● WHAT YOU ARE ASKED TO DO: Set down the data again in full, keeping every line exactly as it is.

● DATASET:

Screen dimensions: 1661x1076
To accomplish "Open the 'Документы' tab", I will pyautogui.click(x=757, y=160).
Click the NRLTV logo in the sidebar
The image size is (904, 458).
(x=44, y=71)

● REPLY:
Screen dimensions: 1661x1076
To accomplish "Open the 'Документы' tab", I will pyautogui.click(x=757, y=160).
Click the NRLTV logo in the sidebar
The image size is (904, 458).
(x=44, y=71)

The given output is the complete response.